> **Exercise requirements**
Extract the complete data exactly as given.

> **Working data**
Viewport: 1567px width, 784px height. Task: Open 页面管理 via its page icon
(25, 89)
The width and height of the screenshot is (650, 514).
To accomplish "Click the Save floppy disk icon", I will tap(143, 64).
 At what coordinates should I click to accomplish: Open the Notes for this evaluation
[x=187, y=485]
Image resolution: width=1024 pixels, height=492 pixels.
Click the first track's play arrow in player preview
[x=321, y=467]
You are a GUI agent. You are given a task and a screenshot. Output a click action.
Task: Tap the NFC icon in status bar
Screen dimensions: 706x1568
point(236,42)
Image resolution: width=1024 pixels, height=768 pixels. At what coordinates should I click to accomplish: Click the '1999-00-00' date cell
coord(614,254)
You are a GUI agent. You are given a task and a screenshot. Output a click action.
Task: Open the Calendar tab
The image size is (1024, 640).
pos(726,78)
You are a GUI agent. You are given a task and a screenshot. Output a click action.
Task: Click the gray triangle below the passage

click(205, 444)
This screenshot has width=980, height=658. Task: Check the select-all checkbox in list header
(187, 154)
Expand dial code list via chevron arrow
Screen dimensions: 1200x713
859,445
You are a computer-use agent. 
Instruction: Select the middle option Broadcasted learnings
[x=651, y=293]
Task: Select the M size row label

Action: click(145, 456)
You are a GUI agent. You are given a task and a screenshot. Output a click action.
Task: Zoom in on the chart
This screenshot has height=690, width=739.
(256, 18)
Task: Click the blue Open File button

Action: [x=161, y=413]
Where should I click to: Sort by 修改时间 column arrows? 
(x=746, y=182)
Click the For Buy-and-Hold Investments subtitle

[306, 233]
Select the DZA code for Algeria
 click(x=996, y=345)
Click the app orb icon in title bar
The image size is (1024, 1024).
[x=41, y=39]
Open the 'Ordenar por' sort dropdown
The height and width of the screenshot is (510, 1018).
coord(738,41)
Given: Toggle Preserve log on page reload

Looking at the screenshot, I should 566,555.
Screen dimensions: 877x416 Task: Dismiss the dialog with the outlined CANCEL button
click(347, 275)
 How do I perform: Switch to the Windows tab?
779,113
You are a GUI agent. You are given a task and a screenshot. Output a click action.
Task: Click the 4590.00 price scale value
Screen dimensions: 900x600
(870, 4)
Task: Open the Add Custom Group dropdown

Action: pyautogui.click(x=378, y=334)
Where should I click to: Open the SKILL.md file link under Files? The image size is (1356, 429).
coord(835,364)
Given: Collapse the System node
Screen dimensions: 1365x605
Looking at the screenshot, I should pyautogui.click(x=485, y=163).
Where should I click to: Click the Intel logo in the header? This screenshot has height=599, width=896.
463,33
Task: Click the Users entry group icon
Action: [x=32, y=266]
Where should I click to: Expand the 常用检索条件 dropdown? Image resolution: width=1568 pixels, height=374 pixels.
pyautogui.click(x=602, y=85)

> **Task solution**
Viewport: 1567px width, 784px height. Task: Open 页面管理 via its page icon
(25, 89)
The width and height of the screenshot is (650, 514).
To accomplish "Click the Save floppy disk icon", I will tap(143, 64).
 At what coordinates should I click to accomplish: Open the Notes for this evaluation
[x=187, y=485]
Image resolution: width=1024 pixels, height=492 pixels.
Click the first track's play arrow in player preview
[x=321, y=467]
You are a GUI agent. You are given a task and a screenshot. Output a click action.
Task: Tap the NFC icon in status bar
Screen dimensions: 706x1568
point(236,42)
Image resolution: width=1024 pixels, height=768 pixels. At what coordinates should I click to accomplish: Click the '1999-00-00' date cell
coord(614,254)
You are a GUI agent. You are given a task and a screenshot. Output a click action.
Task: Open the Calendar tab
The image size is (1024, 640).
pos(726,78)
You are a GUI agent. You are given a task and a screenshot. Output a click action.
Task: Click the gray triangle below the passage

click(205, 444)
This screenshot has width=980, height=658. Task: Check the select-all checkbox in list header
(187, 154)
Expand dial code list via chevron arrow
Screen dimensions: 1200x713
859,445
You are a computer-use agent. 
Instruction: Select the middle option Broadcasted learnings
[x=651, y=293]
Task: Select the M size row label

Action: click(145, 456)
You are a GUI agent. You are given a task and a screenshot. Output a click action.
Task: Zoom in on the chart
This screenshot has height=690, width=739.
(256, 18)
Task: Click the blue Open File button

Action: [x=161, y=413]
Where should I click to: Sort by 修改时间 column arrows? 
(x=746, y=182)
Click the For Buy-and-Hold Investments subtitle

[306, 233]
Select the DZA code for Algeria
 click(x=996, y=345)
Click the app orb icon in title bar
The image size is (1024, 1024).
[x=41, y=39]
Open the 'Ordenar por' sort dropdown
The height and width of the screenshot is (510, 1018).
coord(738,41)
Given: Toggle Preserve log on page reload

Looking at the screenshot, I should 566,555.
Screen dimensions: 877x416 Task: Dismiss the dialog with the outlined CANCEL button
click(347, 275)
 How do I perform: Switch to the Windows tab?
779,113
You are a GUI agent. You are given a task and a screenshot. Output a click action.
Task: Click the 4590.00 price scale value
Screen dimensions: 900x600
(870, 4)
Task: Open the Add Custom Group dropdown

Action: pyautogui.click(x=378, y=334)
Where should I click to: Open the SKILL.md file link under Files? The image size is (1356, 429).
coord(835,364)
Given: Collapse the System node
Screen dimensions: 1365x605
Looking at the screenshot, I should pyautogui.click(x=485, y=163).
Where should I click to: Click the Intel logo in the header? This screenshot has height=599, width=896.
463,33
Task: Click the Users entry group icon
Action: [x=32, y=266]
Where should I click to: Expand the 常用检索条件 dropdown? Image resolution: width=1568 pixels, height=374 pixels.
pyautogui.click(x=602, y=85)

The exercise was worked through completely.